While there is an increase in cloud adoption within the enterprises in South Africa, there is a shift in how these organisations are choosing to engage. This is according to Andrew Cruise, MD, Routed, a vendor neutral provider of cloud infrastructure.
“While the RightScale State of the Cloud report states that hybrid cloud is a dominant enterprise strategy, locally we are seeing the sector shifting from being ‘all-in’ with a hyperscaler or native cloud provider, to a more measured hybrid cloud approach with providers such as VMware,” says Cruise.
He says that a hybrid cloud strategy, defined by Routed as combination of owned infrastructure and public cloud, enables an organisation to diversify spend and skills, build resiliency and carefully select features and proficiencies depending on where a vendor’s strength lies. Doing this without any fear of the dreaded vendor lock-in.
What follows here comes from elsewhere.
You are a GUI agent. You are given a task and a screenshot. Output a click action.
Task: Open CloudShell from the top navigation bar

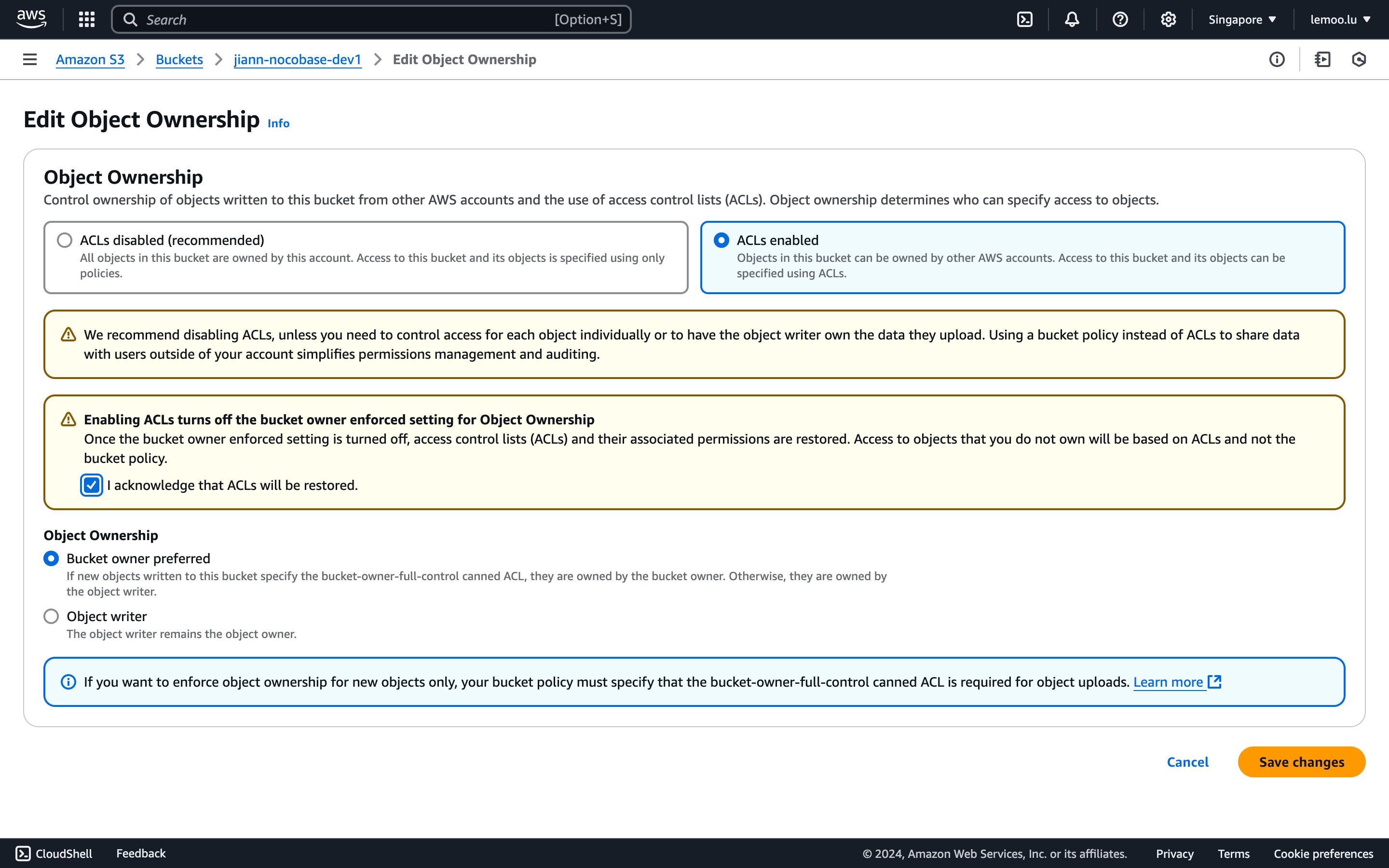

“In line with this cloud-first strategy increase among the enterprise sector, we are seeing a need for a greater focus on establishing cloud Centres of Excellence. It is imperative that there are controls, tools and best practises available to help accelerate the use of cloud, while also trying to mitigate any costs or risks,” says Cruise.
It is here, he says, that South African Managed Service Providers (MSP) need to improve their focus and skills development: “The channel to support enterprise cloud migration and successful adoption is just not developed enough. There is a dire need for more highly skilled MSPs if we want cloud adoption to continue to grow.”
He says that globally, according to the Rightscale report, more than 66 percent of enterprise-sized organisations have formed central cloud teams with a further 21 percent planning one. The SME sector is less with 31 percent, however this is where MSPs could make a marked impact: “The local market is much smaller and thus our penetration rates would be different. But what it does show is that we need to address the development of a cloud-centric channel for all involved to succeed.”